→ **DATA PROVIDED**
"""

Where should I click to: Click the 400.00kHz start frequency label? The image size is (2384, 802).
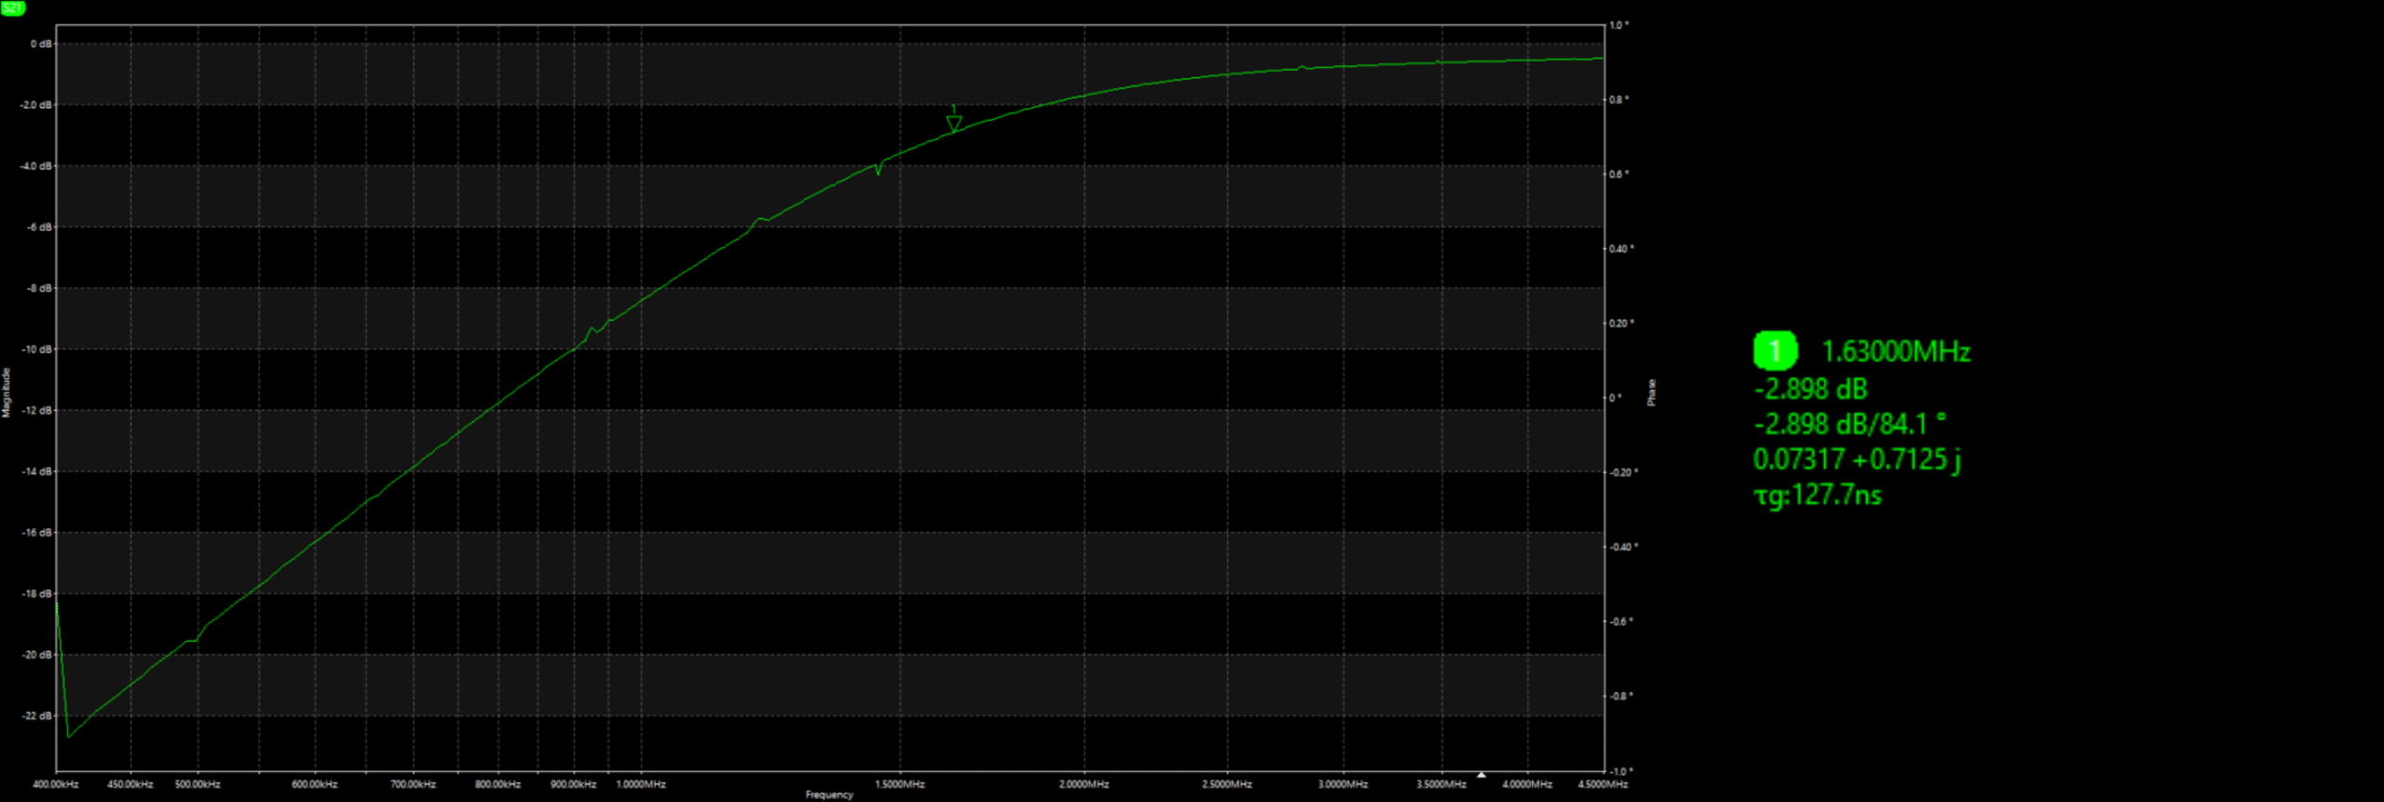coord(56,784)
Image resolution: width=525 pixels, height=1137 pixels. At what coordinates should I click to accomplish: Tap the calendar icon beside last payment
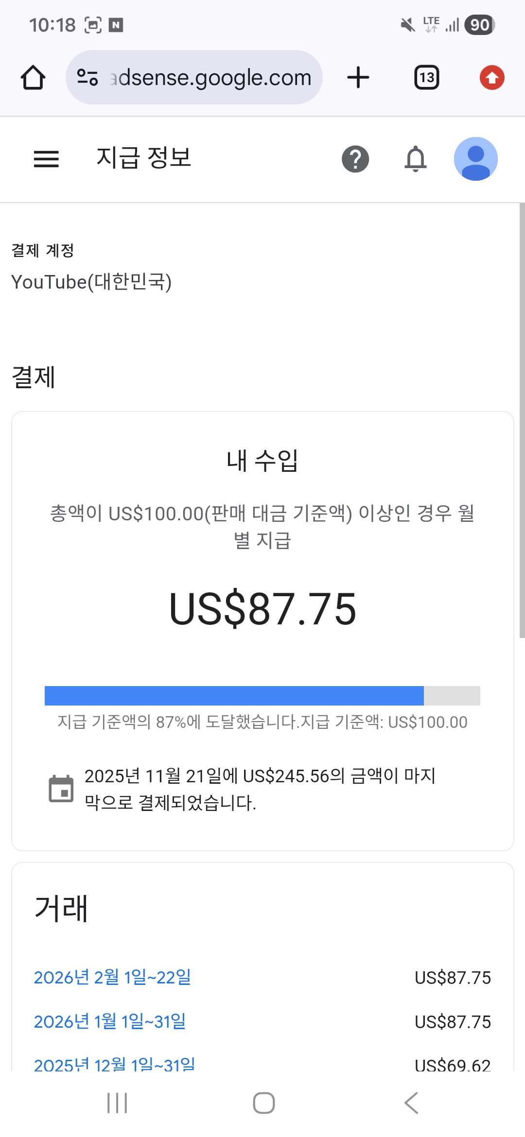tap(61, 788)
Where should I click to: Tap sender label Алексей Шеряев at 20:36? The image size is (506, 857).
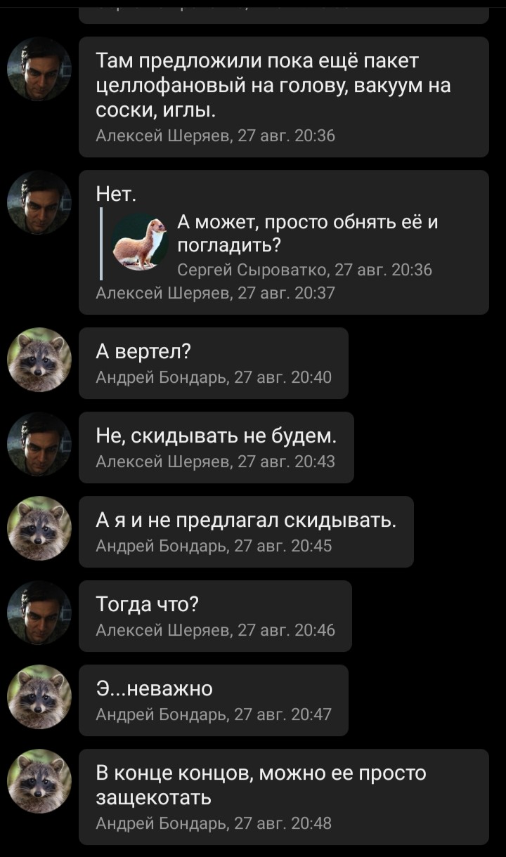[x=163, y=136]
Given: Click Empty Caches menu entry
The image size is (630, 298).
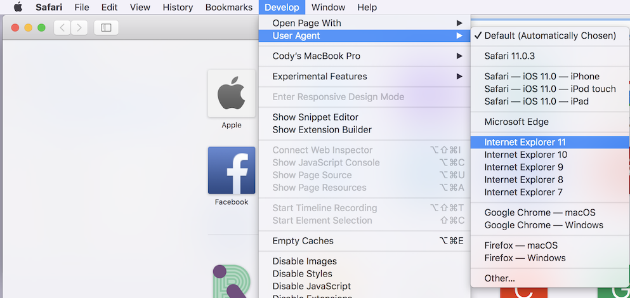Looking at the screenshot, I should 303,241.

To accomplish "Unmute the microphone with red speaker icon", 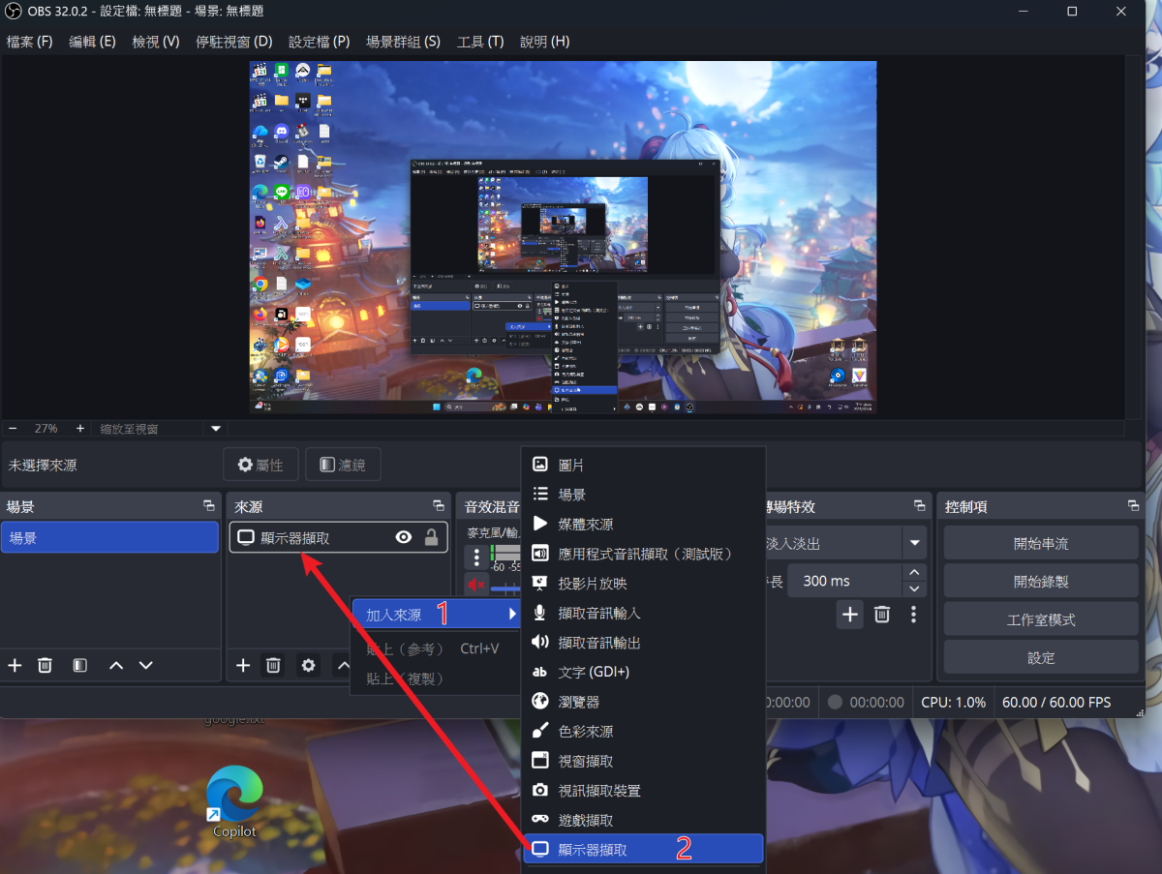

"""

→ **WORK REQUEST**
Send back the data above verbatim, leaving out its pictures.

→ **RESPONSE TO THE EXERCISE**
Where should I click to: Click the 400.00kHz start frequency label? The image size is (2384, 802).
coord(56,784)
Image resolution: width=525 pixels, height=1137 pixels. At what coordinates should I click to accomplish: Tap the calendar icon beside last payment
tap(61, 788)
Where should I click to: Tap sender label Алексей Шеряев at 20:36? The image size is (506, 857).
[x=163, y=136]
Given: Click Empty Caches menu entry
The image size is (630, 298).
Looking at the screenshot, I should 303,241.

To accomplish "Unmute the microphone with red speaker icon", 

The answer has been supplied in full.